FDA has now vowed to disclose the current dog DCM case count within six weeks. Hundreds of dogs and nearly three years have passed since the last update.
It’s been nearly three years since the FDA issued its last update on a deadly heart condition’s connection to certain types of popular dog foods, including pricey “human grade,” million-dollar-marketing blockbusters like The Farmer’s Dog.
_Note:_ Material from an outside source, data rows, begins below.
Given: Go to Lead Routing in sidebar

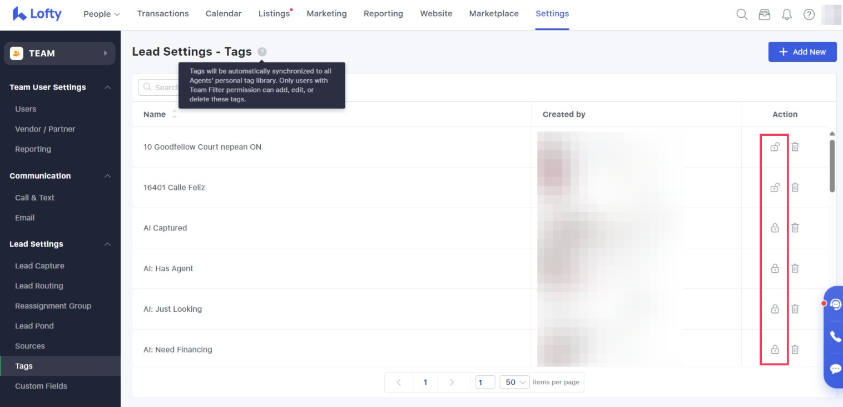Looking at the screenshot, I should point(39,286).
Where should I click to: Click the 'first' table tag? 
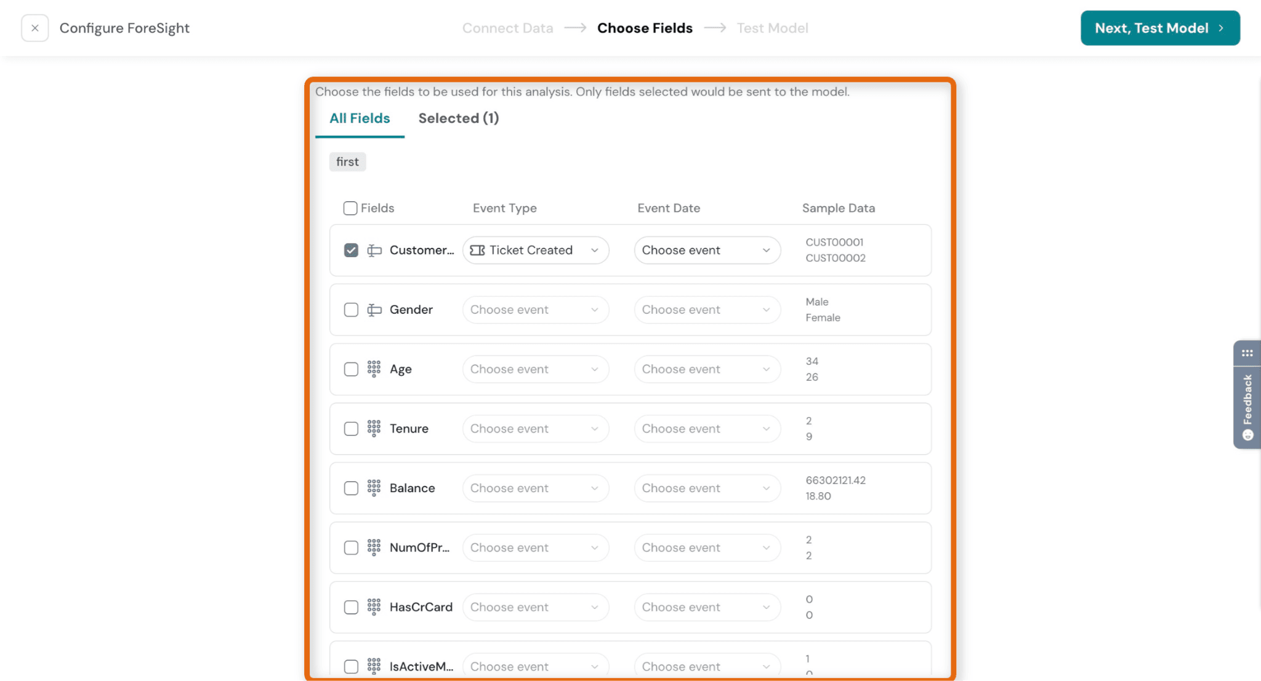(347, 162)
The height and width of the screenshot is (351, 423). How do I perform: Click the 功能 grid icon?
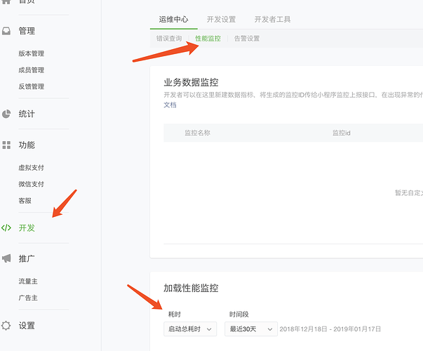[6, 145]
After sounding the alarm in three major warnings – the first in 2018 and two more in 2019 – which led the news for more than a week each time, and despite the fact that cases including deaths continued to accumulate – something that’s known anecdotally and because there have now been nearly a dozen peer reviewed studies published by America’s leading veterinary cardiologists and nutritionists – despite all of this, the FDA stopped warning the public after 2019 or making any disclosures at all about DCM in dogs after 2020. Yet, the foods in question have remained on shelves. Owners continue to get the bad news, often far too late for any hope of recovery — which is another unique element of the “non-hereditary” or “nutrition” DCM saga: the fact that veterinarians in the trenches are finding this newer “non-hereditary” canine DCM tied to pet food unique in that it is reversible, unlike its hereditary counterpart.
Veterinarians and impacted owners of dogs have been calling on the FDA to update the public for three long years.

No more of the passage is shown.